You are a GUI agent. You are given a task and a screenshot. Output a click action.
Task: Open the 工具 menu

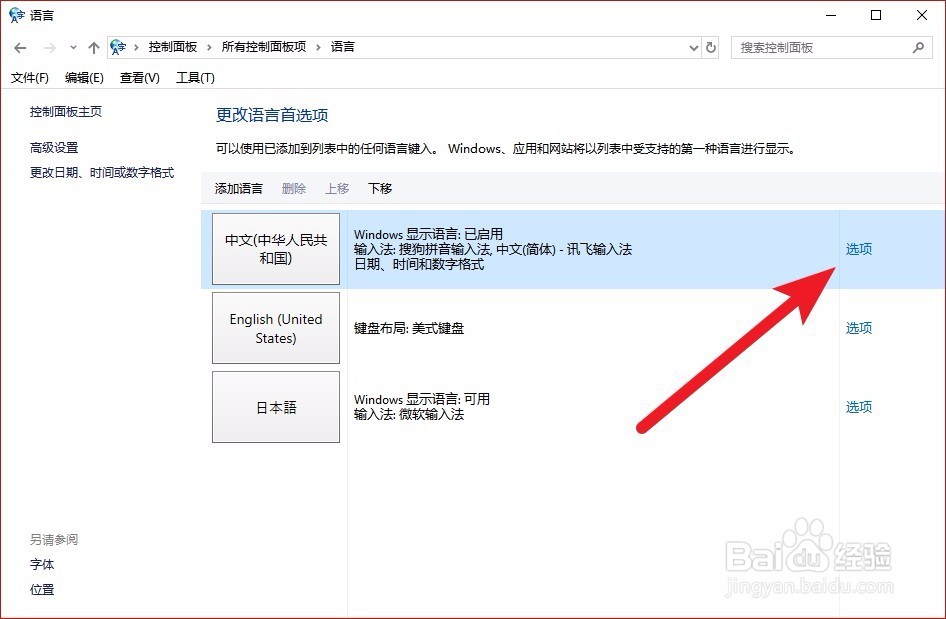coord(196,77)
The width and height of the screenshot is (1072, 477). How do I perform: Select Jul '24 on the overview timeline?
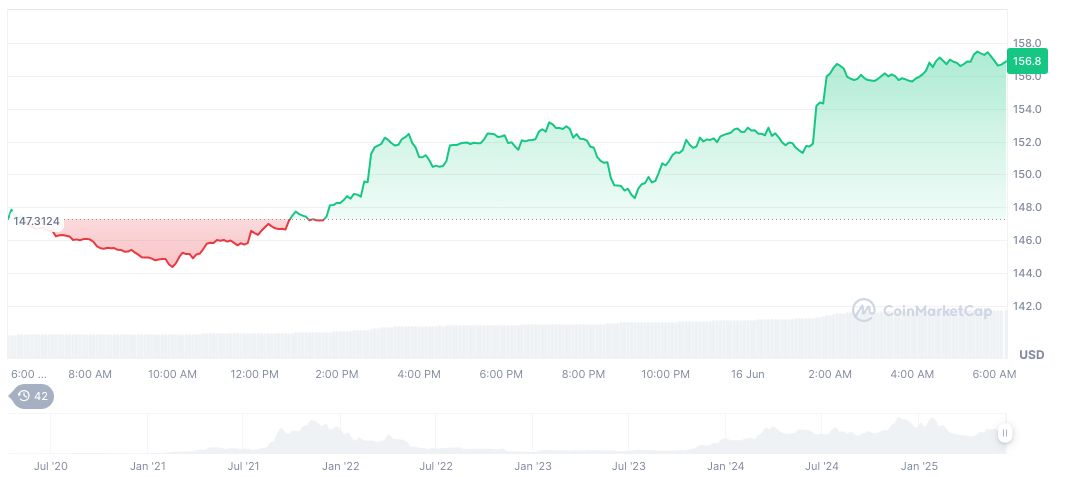point(821,466)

• **Problem to work on**
Copy the records above word for word, line by line, but leave out the pictures.

• **Reply to the exercise**
You are a GUI agent. You are given a task and a screenshot. Output a click action.
Task: Open the 工具 menu

coord(196,77)
The width and height of the screenshot is (1072, 477). How do I perform: Select Jul '24 on the overview timeline?
point(821,466)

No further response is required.